◆ The task: Extract each line of the data below that contains the string "menu". Letter case must match.

** BEGIN **

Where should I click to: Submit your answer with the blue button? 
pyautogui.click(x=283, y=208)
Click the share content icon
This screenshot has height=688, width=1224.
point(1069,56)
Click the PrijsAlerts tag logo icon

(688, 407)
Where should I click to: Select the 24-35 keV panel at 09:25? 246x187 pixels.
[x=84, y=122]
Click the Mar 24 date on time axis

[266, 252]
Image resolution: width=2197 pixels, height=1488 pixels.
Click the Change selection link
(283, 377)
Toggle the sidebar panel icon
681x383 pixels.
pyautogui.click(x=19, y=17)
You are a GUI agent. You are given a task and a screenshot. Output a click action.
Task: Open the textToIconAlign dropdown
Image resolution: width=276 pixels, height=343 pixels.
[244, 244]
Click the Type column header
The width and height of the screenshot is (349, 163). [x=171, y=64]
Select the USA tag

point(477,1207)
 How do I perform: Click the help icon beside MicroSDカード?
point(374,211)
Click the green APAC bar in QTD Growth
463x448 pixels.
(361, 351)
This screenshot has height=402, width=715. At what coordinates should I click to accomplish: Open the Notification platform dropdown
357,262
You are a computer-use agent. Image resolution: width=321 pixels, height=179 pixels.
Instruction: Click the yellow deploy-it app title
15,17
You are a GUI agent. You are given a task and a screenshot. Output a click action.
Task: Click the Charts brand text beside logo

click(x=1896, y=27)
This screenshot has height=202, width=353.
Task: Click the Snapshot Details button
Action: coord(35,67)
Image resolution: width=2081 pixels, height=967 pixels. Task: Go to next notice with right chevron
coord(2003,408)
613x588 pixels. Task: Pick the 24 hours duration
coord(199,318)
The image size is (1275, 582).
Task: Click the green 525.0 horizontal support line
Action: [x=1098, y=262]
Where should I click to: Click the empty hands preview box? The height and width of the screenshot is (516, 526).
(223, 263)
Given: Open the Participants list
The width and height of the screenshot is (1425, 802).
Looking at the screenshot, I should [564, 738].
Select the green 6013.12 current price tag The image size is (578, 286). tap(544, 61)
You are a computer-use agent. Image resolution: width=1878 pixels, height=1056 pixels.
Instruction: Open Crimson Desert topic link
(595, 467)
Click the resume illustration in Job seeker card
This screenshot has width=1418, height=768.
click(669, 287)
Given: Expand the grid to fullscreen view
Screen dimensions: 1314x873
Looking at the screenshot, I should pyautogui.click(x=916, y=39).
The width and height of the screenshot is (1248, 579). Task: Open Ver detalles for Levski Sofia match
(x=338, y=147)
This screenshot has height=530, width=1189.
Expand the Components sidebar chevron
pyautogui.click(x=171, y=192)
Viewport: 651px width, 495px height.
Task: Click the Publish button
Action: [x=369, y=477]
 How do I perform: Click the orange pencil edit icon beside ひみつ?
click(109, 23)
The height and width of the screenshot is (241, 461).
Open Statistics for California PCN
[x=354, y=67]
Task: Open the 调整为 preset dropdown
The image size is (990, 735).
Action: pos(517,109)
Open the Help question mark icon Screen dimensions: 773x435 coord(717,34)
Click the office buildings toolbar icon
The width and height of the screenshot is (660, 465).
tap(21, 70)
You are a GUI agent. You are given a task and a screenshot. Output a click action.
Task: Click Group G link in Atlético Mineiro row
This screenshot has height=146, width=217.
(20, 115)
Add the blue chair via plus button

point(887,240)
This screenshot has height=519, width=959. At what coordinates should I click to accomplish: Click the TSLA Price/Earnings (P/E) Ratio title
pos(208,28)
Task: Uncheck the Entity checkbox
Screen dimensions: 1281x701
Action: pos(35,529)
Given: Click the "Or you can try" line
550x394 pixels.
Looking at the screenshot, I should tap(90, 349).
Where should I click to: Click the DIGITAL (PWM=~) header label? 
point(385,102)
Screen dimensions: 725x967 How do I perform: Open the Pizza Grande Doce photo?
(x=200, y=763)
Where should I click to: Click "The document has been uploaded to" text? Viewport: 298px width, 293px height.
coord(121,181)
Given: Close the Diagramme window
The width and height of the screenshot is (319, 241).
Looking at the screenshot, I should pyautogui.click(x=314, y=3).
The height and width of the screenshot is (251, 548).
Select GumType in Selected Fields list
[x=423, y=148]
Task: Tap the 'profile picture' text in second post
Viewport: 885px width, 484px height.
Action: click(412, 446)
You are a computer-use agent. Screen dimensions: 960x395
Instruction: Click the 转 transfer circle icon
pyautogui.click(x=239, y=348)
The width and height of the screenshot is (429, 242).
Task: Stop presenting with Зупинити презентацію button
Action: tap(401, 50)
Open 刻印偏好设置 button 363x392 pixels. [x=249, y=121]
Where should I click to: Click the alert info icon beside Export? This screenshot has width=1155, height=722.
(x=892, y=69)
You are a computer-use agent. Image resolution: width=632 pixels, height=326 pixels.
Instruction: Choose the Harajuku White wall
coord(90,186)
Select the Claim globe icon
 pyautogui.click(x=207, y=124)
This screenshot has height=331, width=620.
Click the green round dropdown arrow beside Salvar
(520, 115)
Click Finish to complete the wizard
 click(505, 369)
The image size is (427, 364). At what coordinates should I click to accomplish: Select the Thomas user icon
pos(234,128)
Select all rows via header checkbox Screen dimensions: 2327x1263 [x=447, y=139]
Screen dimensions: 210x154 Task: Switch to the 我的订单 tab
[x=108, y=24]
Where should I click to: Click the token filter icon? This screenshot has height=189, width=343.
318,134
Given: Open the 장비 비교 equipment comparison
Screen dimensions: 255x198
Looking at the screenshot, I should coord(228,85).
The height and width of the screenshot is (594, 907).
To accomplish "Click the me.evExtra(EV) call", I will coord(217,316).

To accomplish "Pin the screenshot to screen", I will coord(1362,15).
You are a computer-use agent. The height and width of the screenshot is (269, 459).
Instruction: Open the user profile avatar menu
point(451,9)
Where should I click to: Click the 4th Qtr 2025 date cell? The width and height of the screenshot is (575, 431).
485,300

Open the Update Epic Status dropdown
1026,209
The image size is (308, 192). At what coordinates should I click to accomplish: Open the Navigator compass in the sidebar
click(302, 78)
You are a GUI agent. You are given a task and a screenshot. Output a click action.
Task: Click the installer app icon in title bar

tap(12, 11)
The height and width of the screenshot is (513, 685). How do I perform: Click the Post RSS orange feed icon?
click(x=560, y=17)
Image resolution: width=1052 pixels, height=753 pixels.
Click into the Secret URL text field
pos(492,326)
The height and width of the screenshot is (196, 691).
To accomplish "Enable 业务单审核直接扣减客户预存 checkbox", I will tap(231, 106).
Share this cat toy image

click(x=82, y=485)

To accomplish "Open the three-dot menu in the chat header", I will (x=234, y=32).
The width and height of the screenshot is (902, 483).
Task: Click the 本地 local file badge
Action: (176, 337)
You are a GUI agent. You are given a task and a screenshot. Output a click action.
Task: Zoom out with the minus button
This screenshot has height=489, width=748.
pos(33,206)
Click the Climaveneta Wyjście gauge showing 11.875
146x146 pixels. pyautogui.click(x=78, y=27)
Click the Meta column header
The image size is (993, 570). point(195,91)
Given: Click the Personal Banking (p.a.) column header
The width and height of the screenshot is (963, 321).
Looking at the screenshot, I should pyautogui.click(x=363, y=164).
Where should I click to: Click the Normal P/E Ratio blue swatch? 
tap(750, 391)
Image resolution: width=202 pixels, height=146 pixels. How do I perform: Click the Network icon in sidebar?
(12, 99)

** END **

◆ The solution:
Instruction: Open the user profile avatar menu
To accomplish "Open the three-dot menu in the chat header", I will (x=234, y=32).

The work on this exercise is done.